Johannesburg - AngloGold Ashanti [JSE:ANG] will consider resuming dividend payments next year after a four-year hiatus as a higher bullion prices, weaker currencies in countries where it operates and lower interest payments boost the free cash flow of the world’s third-largest miner of the metal.
"We’re getting closer, every quarter or six months as we go, to resuming dividends," AngloGold chief executive officer Srinivasan Venkatakrishnan said on a call with reporters on Monday.
"Whatever we do would be sustainable and obviously would not be from borrowed money."
The board will meet to discuss what to do with excess cash toward the end of this year and announce any new policy early in 2017, Venkatakrishnan said. AngloGold last paid a dividend in the first half of 2013 as the price of the metal slumped 28% that year.
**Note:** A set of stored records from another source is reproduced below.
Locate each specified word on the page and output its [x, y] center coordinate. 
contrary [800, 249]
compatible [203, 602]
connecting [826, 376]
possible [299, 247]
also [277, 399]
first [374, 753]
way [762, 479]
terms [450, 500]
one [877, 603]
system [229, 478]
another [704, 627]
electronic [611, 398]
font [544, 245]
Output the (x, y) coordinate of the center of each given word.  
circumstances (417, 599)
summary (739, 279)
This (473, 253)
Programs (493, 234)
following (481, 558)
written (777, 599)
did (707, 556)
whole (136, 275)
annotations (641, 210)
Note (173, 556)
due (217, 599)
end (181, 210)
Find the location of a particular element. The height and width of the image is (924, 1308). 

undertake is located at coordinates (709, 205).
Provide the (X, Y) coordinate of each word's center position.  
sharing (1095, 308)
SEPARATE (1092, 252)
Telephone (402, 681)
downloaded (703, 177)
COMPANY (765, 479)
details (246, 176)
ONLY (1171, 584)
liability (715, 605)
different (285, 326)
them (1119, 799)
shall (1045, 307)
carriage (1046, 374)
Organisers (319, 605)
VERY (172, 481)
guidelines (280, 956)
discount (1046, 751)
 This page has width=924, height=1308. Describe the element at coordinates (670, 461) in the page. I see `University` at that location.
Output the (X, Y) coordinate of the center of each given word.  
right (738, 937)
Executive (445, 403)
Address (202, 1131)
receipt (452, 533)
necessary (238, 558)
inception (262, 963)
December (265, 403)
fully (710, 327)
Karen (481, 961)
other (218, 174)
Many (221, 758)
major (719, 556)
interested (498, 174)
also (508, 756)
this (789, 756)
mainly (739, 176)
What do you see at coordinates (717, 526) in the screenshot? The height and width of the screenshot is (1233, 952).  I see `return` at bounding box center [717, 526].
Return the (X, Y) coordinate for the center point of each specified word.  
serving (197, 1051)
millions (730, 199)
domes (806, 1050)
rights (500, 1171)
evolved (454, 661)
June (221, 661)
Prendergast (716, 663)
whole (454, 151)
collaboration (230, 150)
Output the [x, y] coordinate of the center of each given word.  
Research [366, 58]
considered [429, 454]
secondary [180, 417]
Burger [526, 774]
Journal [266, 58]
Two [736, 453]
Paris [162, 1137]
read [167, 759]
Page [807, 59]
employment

Gold has soared 26% this year to about $1 340 an ounce as the US dialled back expectations for increasing interest rates and central banks in the developed world moved to negative rates.
That boosts the appeal of the metal, which pays no interest and is a haven in times of economic turmoil.
That’s helped AngloGold’s revenue, as did first-half weakness in the currencies of South Africa, Brazil, Australia and Argentina, countries where the company has mines and pays costs.
Cash flow
Cash flow tripled to $108m in the first half of the year while net debt dropped 32% to $2.1bn, the Johannesburg-based company said in a statement on Monday.
Adjusted headline earnings were $159m in the first half of the year compared with $61m in the same period a year earlier.
The dividend "is likely to be based on a percentage of free cash flow," Venkatakrishnan said. Other uses of cash would include paying down net debt and investing in mine-expansion projects in Guinea, Mali and Australia.